The expected answer is every line of the material, reproduced exactly.

--- Material to process ---

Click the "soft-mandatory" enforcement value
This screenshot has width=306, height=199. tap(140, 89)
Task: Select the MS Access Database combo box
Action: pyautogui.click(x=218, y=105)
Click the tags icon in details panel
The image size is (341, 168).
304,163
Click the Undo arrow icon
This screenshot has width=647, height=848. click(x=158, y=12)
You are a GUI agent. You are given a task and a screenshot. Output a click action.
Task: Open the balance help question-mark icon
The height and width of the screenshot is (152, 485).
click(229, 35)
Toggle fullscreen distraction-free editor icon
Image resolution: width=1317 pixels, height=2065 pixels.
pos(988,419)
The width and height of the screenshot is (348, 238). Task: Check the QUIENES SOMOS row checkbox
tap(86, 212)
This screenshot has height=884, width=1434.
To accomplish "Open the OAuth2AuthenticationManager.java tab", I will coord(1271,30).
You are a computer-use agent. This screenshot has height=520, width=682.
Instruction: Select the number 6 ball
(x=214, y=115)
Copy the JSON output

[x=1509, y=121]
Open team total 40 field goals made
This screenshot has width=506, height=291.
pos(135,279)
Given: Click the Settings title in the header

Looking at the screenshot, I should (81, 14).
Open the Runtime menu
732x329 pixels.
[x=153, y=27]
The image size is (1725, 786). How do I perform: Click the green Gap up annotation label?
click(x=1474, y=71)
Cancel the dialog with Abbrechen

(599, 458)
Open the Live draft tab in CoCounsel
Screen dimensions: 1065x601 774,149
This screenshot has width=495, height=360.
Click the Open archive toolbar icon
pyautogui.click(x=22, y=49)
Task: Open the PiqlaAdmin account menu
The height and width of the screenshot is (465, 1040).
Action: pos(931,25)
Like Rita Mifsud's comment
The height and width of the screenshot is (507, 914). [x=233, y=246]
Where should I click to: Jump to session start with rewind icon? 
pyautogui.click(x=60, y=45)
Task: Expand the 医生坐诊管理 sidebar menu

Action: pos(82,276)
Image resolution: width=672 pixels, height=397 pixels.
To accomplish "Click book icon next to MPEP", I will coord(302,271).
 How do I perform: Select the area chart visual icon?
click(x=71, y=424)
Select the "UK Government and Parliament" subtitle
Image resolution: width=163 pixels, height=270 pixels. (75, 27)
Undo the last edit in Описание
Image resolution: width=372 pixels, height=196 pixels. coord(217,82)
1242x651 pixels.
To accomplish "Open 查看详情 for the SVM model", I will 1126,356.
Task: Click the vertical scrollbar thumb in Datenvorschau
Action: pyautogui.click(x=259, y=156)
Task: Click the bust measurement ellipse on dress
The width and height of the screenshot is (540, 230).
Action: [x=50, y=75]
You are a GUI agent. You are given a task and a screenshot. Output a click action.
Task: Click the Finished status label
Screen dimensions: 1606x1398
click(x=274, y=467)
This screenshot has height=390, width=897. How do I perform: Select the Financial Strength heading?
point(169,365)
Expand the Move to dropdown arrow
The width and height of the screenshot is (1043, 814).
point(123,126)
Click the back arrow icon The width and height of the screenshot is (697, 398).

---

▸ **Exercise answer**:
Click the "soft-mandatory" enforcement value
This screenshot has width=306, height=199. tap(140, 89)
Task: Select the MS Access Database combo box
Action: pyautogui.click(x=218, y=105)
Click the tags icon in details panel
The image size is (341, 168).
304,163
Click the Undo arrow icon
This screenshot has width=647, height=848. click(x=158, y=12)
You are a GUI agent. You are given a task and a screenshot. Output a click action.
Task: Open the balance help question-mark icon
The height and width of the screenshot is (152, 485).
click(229, 35)
Toggle fullscreen distraction-free editor icon
Image resolution: width=1317 pixels, height=2065 pixels.
pos(988,419)
The width and height of the screenshot is (348, 238). Task: Check the QUIENES SOMOS row checkbox
tap(86, 212)
This screenshot has height=884, width=1434.
To accomplish "Open the OAuth2AuthenticationManager.java tab", I will coord(1271,30).
You are a computer-use agent. This screenshot has height=520, width=682.
Instruction: Select the number 6 ball
(x=214, y=115)
Copy the JSON output

[x=1509, y=121]
Open team total 40 field goals made
This screenshot has width=506, height=291.
pos(135,279)
Given: Click the Settings title in the header

Looking at the screenshot, I should (81, 14).
Open the Runtime menu
732x329 pixels.
[x=153, y=27]
The image size is (1725, 786). How do I perform: Click the green Gap up annotation label?
click(x=1474, y=71)
Cancel the dialog with Abbrechen

(599, 458)
Open the Live draft tab in CoCounsel
Screen dimensions: 1065x601 774,149
This screenshot has width=495, height=360.
Click the Open archive toolbar icon
pyautogui.click(x=22, y=49)
Task: Open the PiqlaAdmin account menu
The height and width of the screenshot is (465, 1040).
Action: pos(931,25)
Like Rita Mifsud's comment
The height and width of the screenshot is (507, 914). [x=233, y=246]
Where should I click to: Jump to session start with rewind icon? 
pyautogui.click(x=60, y=45)
Task: Expand the 医生坐诊管理 sidebar menu

Action: pos(82,276)
Image resolution: width=672 pixels, height=397 pixels.
To accomplish "Click book icon next to MPEP", I will coord(302,271).
 How do I perform: Select the area chart visual icon?
click(x=71, y=424)
Select the "UK Government and Parliament" subtitle
Image resolution: width=163 pixels, height=270 pixels. (75, 27)
Undo the last edit in Описание
Image resolution: width=372 pixels, height=196 pixels. coord(217,82)
1242x651 pixels.
To accomplish "Open 查看详情 for the SVM model", I will 1126,356.
Task: Click the vertical scrollbar thumb in Datenvorschau
Action: pyautogui.click(x=259, y=156)
Task: Click the bust measurement ellipse on dress
The width and height of the screenshot is (540, 230).
Action: [x=50, y=75]
You are a GUI agent. You are given a task and a screenshot. Output a click action.
Task: Click the Finished status label
Screen dimensions: 1606x1398
click(x=274, y=467)
This screenshot has height=390, width=897. How do I perform: Select the Financial Strength heading?
point(169,365)
Expand the Move to dropdown arrow
The width and height of the screenshot is (1043, 814).
point(123,126)
Click the back arrow icon The width and height of the screenshot is (697, 398).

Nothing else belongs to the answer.